On this day in 1914, prominent French socialist Jean Jaurès was assassinated by a nationalist at the outbreak of World War I after returning from a diplomatic meeting in Brussels where he had advocated against the coming war.
On this day in 1905, Matumbi tribesmen in colonial German East Africa (modern Tanzania) destroyed cotton crops and a trading post in the city of Samanga, beginning the Maji Maji Rebellion. German repression killed 250,000-300,000 people.
Image: Wilhelm Kuhnert's painting "Battle at Mahenge", German East Africa, 1905 [Wikipedia]
On this day in 1835, the first strike of federal civilian employees in the U.S. began when workers at the Washington Navy Yard went on strike for a ten-hour day; the strike devolved into a race riot and failed to achieve its demands.

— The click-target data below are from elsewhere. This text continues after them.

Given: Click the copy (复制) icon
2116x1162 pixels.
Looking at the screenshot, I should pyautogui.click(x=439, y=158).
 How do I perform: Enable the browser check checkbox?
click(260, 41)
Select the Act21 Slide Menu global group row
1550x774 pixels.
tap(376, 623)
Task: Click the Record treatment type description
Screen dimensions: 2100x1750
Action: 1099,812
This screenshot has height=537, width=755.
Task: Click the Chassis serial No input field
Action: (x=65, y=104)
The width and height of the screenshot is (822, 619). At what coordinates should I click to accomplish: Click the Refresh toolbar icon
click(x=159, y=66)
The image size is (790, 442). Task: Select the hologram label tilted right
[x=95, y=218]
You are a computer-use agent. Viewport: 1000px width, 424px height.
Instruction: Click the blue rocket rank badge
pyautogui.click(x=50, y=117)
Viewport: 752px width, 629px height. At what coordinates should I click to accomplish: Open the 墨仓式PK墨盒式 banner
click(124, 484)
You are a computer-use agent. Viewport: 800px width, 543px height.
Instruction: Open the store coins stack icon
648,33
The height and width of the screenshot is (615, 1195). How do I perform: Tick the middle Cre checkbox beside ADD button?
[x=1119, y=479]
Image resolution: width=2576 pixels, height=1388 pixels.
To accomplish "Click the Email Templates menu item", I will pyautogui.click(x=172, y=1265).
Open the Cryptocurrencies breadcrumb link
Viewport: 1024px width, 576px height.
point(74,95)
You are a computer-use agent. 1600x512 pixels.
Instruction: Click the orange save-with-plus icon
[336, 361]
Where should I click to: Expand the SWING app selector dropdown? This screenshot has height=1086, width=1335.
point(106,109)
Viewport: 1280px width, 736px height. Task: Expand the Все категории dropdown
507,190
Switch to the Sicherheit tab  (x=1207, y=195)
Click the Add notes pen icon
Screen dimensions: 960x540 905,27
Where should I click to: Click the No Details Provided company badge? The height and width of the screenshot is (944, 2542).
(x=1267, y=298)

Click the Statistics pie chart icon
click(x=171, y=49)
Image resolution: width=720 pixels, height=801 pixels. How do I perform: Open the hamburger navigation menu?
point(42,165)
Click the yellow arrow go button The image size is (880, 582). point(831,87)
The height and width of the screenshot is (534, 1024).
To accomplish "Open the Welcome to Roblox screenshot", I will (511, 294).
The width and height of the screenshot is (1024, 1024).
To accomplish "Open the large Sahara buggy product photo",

Image: Colored lithograph published by E. Sachse & Company, Baltimore, Maryland, c. 1862. It depicts the Navy Yard as seen from above the Anacostia River, looking north, with Building # 1 and the trophy gun park in the center. [Wikipedia]
Whitney Young Jr., born on this day in 1921, was a civil rights leader known for his aggressive organizing with the National Urban League and proposal of a "domestic Marshall Plan" to alleviate poverty in black communities.